| TASK GOAL |
From the embedded finance text, reproduce word for word the part that opens with the words containing "Embedded finance products" and closes with "familiar brand sites.".

| TEXT PROVIDED |
====

Benefits for B2B, B2C and consumers

B2B • Improved Treasury management

Embedded finance promises to lower costs and complexity in B2B payments, enabling seamless fund movement and instant settlements while bypassing intermediaries.

B2C • Ancillary revenue and growth

Embedded finance provides an opportunity to diversify and augment existing revenue streams by adding financial services to core product and service suites.

B2C • Improved customer insights

Embedded finance products can give non-financial businesses a new window into their customers’ spending behavior.

B2C • Increase CLV

Businesses offering embedded financial services expand the value they offer to their customers, leading to higher levels of engagement and revenues per user, lifting overall customer lifetime value (CLV).

Consumers • Improved customer experience 

Embedded finance simplifies the consumer’s access to financial services, replacing a dispersed experience using separate platforms, apps, and webpages with easy-to-access offerings embedded in familiar brand sites.

For many businesses, these new revenue opportunities will be the primary driver of adoption, but they are far from the only benefit. Alongside the ancillary revenue opportunity without additional customer acquisition cost, businesses can expect to glean a deeper understanding of customer spending habits, which can be mined to better meet customer needs, target product or service offerings, and hone the design of customer experiences. All of the above naturally tends to increase the business value to the consumer, growing loyalty, customer retention, and conversion rates.

Who to partner with? Key trusted embedded finance platforms

Many fintechs are simply a direct front for, or ‘agent of’, a third-party bank, meaning that the bank is ultimately responsible for sponsoring the fintech’s activities as well as ensuring regulatory compliance, while the provider remains unlicensed. This can lead to confusion on the part of the consumer about who they are ultimately doing business with, as well as about whose shoulders the regulatory compliance risk rests on.

Non-financial businesses are likely to be better served by partnering with a full stack and regulated embedded finance provider, for a number of reasons:

Flexibility

Businesses whose ultimate partner is a bank are ultimately bound by the bank’s rules and standard operating practices, which is likely to make tailoring and personalizing their embedded finance programs more difficult.

Reputational risk

Businesses in a multi-party alliance are exposed to higher levels of scrutiny due to the higher levels of complexity involved in negotiating compliance obligations between multiple partners.

Ownership of benefits

In most cases where the ultimate partner is a bank, the bank will ultimately control the embedded finance offering and is therefore likely to realize a greater share of its revenue opportunities.

KPMG guidance on embedded finance

Established businesses in a wide range of sectors will find themselves sidelined by the next generation of customers if they ignore embedded finance, and will miss out on a golden opportunity to solidify their relationships with their existing customer base. Done well, embedded finance has proven its capacity to drive growth and engagement, generate new revenue streams, and improve customer lifetime value.

In our view, the future of many sectors is tied to embedded finance technology and will become the expectation for many consumers. With consumers facing an increasingly limited banking landscape, and a burgeoning digital economy, they are likely to adopt innovative embedded finance solutions that can service existing financial needs within trusted companies. From a business perspective, single-party alliances are likely the simplest way to serve this opportunity.

====

Saved entries

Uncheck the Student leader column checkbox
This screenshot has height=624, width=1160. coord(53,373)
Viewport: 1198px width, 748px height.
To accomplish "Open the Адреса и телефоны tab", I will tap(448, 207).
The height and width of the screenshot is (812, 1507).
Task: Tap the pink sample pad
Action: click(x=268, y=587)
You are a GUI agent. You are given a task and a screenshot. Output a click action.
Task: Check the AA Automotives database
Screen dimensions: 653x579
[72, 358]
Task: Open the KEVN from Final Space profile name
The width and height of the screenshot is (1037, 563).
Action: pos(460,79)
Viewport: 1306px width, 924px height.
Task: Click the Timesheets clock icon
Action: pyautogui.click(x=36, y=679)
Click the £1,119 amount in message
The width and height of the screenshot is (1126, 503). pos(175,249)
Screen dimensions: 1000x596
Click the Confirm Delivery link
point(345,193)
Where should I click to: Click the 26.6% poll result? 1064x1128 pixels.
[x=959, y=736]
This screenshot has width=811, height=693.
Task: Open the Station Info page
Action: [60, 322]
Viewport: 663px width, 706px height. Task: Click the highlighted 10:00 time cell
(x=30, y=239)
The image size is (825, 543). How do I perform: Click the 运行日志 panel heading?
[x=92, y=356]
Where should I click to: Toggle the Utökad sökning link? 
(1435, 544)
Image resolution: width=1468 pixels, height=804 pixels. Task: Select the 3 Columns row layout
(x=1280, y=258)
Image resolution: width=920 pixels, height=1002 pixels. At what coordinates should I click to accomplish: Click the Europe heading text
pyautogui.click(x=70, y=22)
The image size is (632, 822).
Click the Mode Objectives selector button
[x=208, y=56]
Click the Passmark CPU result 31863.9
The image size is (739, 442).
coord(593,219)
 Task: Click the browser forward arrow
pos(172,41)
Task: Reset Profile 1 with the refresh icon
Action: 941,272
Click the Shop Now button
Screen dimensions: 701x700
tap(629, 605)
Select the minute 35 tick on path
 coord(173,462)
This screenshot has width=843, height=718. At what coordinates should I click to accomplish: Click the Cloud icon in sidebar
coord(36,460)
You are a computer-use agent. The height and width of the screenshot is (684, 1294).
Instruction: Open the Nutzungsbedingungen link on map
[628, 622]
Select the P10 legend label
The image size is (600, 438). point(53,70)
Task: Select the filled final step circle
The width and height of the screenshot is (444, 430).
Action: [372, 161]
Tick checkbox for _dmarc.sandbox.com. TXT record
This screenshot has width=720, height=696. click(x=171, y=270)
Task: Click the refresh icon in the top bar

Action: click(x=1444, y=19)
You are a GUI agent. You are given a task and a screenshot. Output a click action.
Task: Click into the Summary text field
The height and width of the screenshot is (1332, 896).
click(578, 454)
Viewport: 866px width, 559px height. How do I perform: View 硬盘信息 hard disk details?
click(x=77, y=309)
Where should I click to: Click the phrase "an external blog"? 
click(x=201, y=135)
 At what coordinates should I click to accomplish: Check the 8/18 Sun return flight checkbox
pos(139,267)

====

| ANSWER AREA |
Embedded finance products can give non-financial businesses a new window into their customers’ spending behavior.

B2C • Increase CLV

Businesses offering embedded financial services expand the value they offer to their customers, leading to higher levels of engagement and revenues per user, lifting overall customer lifetime value (CLV).

Consumers • Improved customer experience 

Embedded finance simplifies the consumer’s access to financial services, replacing a dispersed experience using separate platforms, apps, and webpages with easy-to-access offerings embedded in familiar brand sites.